Шрифт:
Интервал:
Закладка:
Они шли вдоль парапета, за которым текли воды Сены, и Конрад наслаждался игрою света и теней, гулом огромного города.
Он чувствовал веяние легкого весеннего ветерка и запах сырости, смешанный с тонким ароматом духов идущей рядом Мишель. И в душе его разгоралось пламя восторга.
Париж притягивает, манит, заставляет впитывать свой дух и одновременно растворяться в нем. Париж — город бесконечно обновляемый и в то же время древний, воистину сама жизнь. Ему свойственна мощь и при этом — какая-то трогательная хрупкость.
Конрад, очарованный голосом собственного сердца, рассеянно слушал Мишель.
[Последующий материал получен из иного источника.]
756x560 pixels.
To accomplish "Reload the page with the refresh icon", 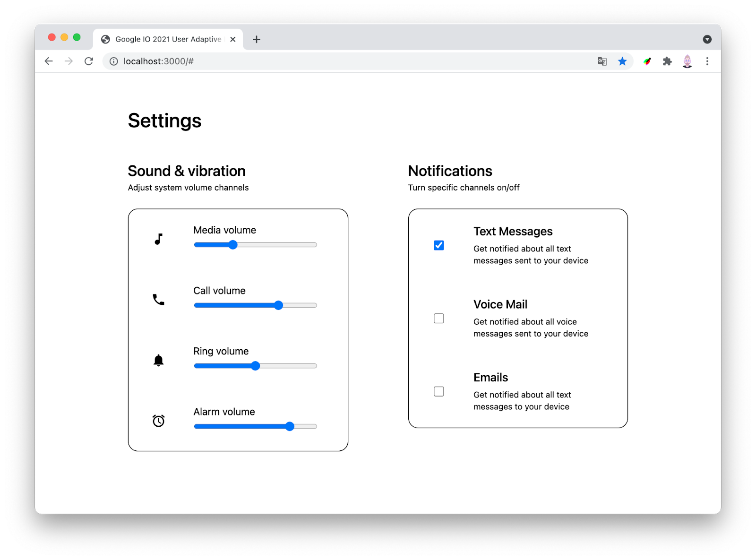I will click(x=89, y=61).
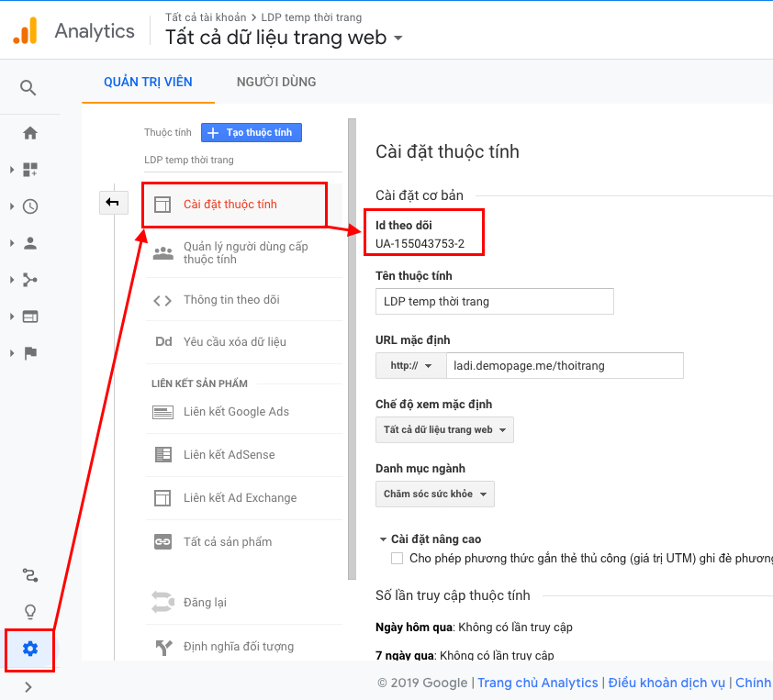The image size is (773, 700).
Task: Click the search magnifier icon in sidebar
Action: click(x=28, y=88)
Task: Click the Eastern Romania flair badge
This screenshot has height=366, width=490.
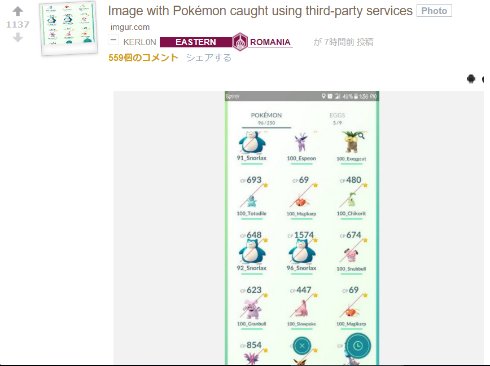Action: coord(226,42)
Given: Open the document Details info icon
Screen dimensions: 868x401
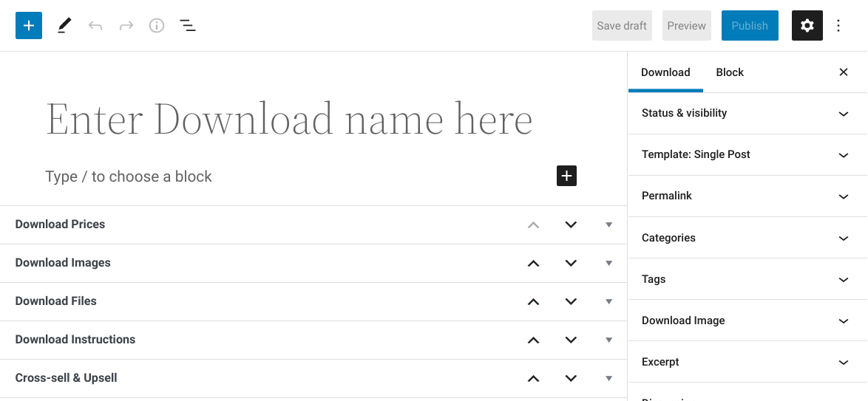Looking at the screenshot, I should [x=157, y=26].
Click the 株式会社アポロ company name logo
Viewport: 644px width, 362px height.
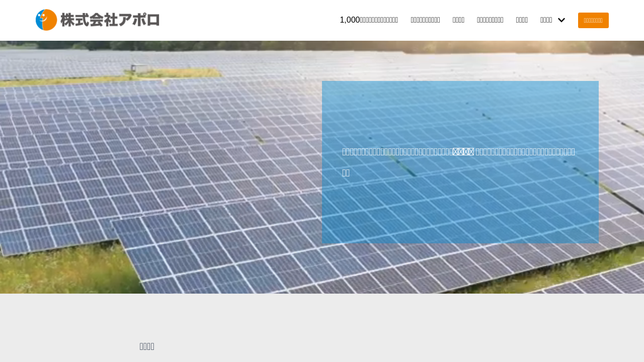pyautogui.click(x=110, y=20)
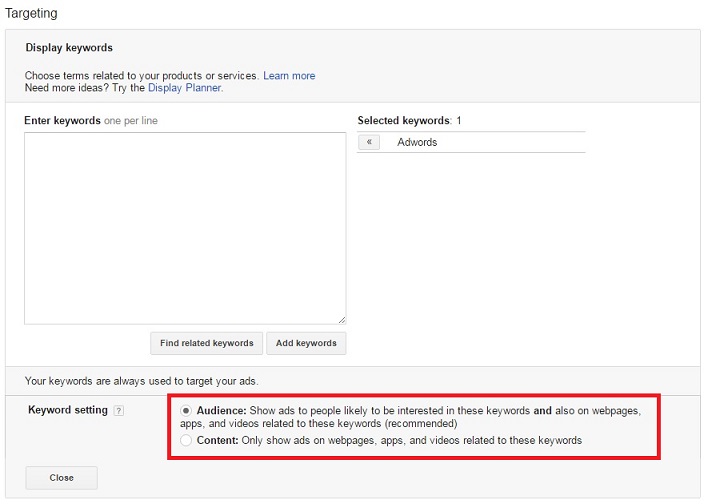The height and width of the screenshot is (504, 708).
Task: Click the Selected keywords count label
Action: pyautogui.click(x=409, y=121)
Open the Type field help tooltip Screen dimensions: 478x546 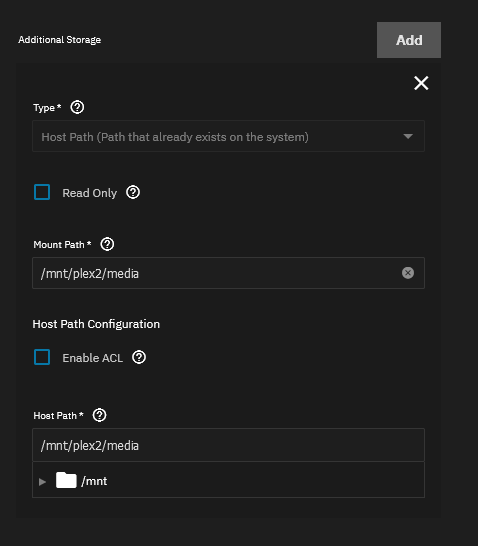(77, 107)
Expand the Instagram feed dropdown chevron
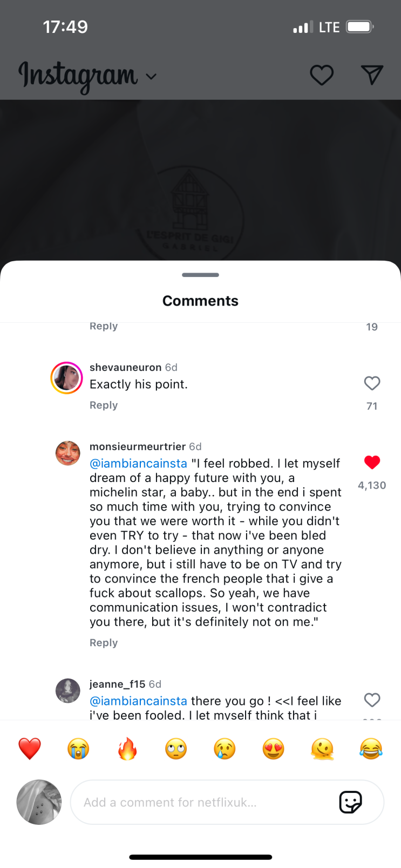 [152, 77]
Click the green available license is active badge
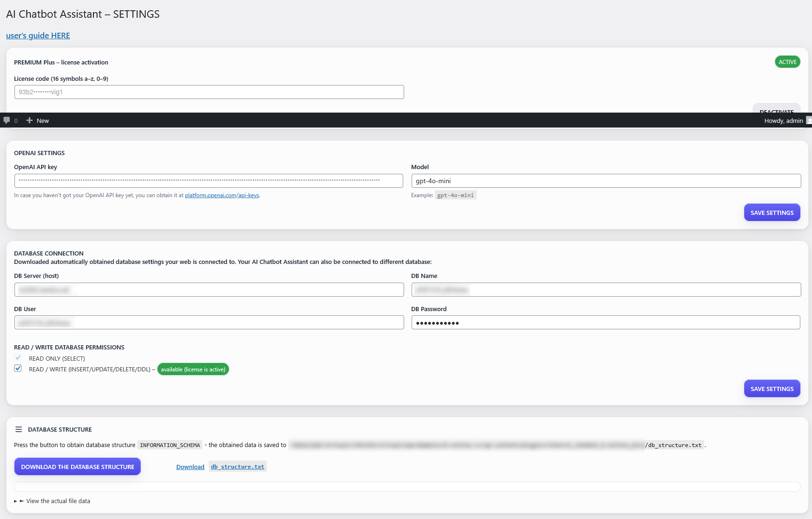This screenshot has height=519, width=812. (193, 370)
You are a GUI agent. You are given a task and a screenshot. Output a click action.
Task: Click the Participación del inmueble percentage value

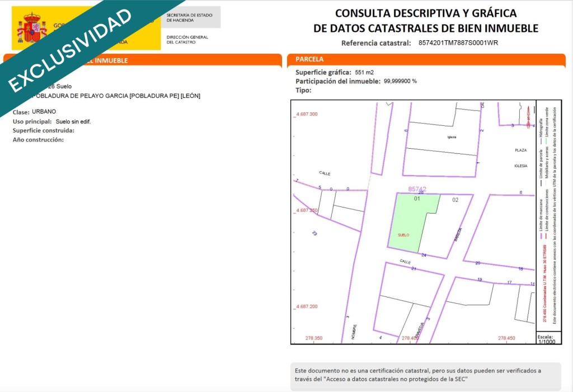click(400, 81)
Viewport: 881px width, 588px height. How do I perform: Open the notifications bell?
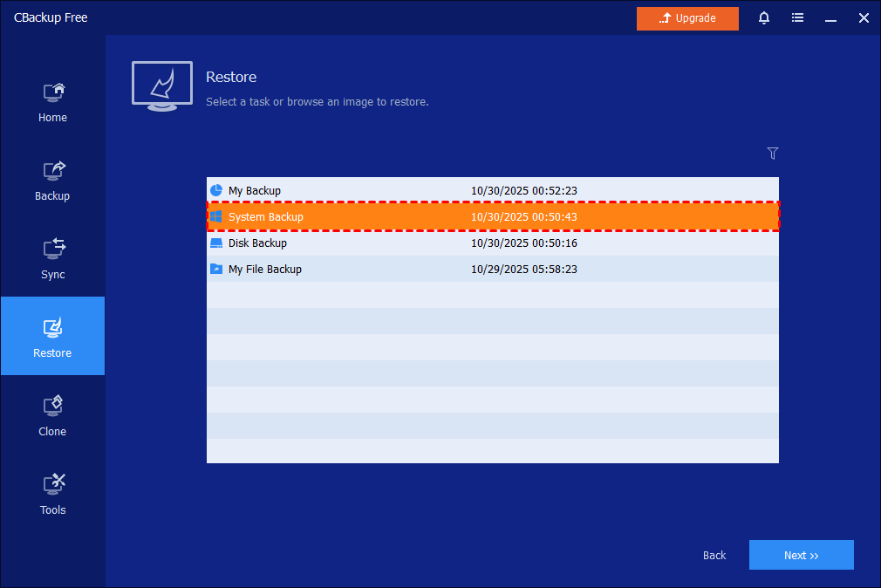point(764,18)
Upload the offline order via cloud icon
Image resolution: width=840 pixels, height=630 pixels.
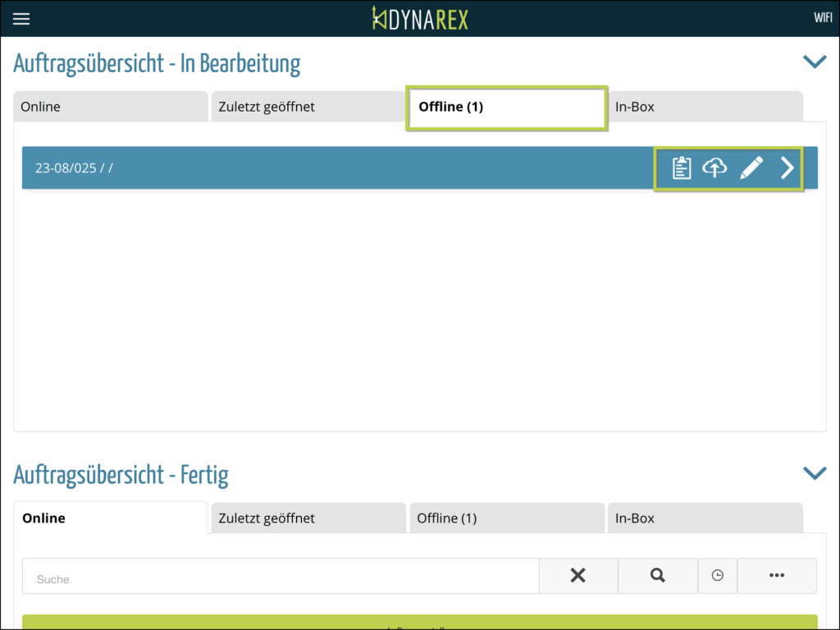click(715, 168)
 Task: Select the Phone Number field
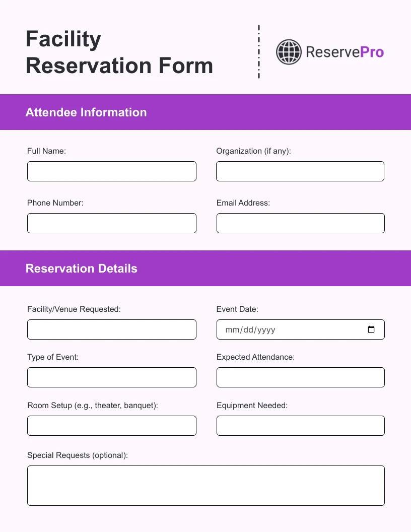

— Я выполнила твою просьбу, — говорила она, — и не стала использовать свои связи для того, чтобы помочь тебе взойти на пьедестал. Я просила оценить твои произведения без скидки на то, кто их представил. Могу обрадовать: твоя музыка удостоилась самых высоких похвал. Ты доволен?
— Конечно, Мишель! Спасибо тебе, ты так много для меня сделала! Хотелось бы отблагодарить тебя…
Она лукаво улыбнулась.
— Ловлю на слове!
В Мишель всегда присутствовала какая-то забавная пикантность, которая ему очень нравилась.
— Я не раскрыла всех секретов, — добавила она, — для многих ты пока загадочная личность, так что не удивляйся: возможно, на приеме тебя ждут неожиданности! Но в любом случае первая премия конкурса принадлежит тебе!
Она с интересом смотрела на него, и Конрад, не удержавшись, заметил:
— Ты не изменилась. Так же красива, как раньше.
Мишель взмахнула ресницами.
— А ты… Я чувствую, ты стал другим человеком, Конрад, но по-прежнему нравишься мне, быть может, даже больше…
Улыбка тронула губы Конрада. Он подумал, что надо бы сразу установить границу в отношениях с Мишель, хотя чувствовал: что бы он ни сказал, Мишель все равно поступит так, как захочет, удержать ее не проще, чем ветер. Между ними уже возникла атмосфера сближения, так же быстро и незаметно, как и тогда, одиннадцать лет назад.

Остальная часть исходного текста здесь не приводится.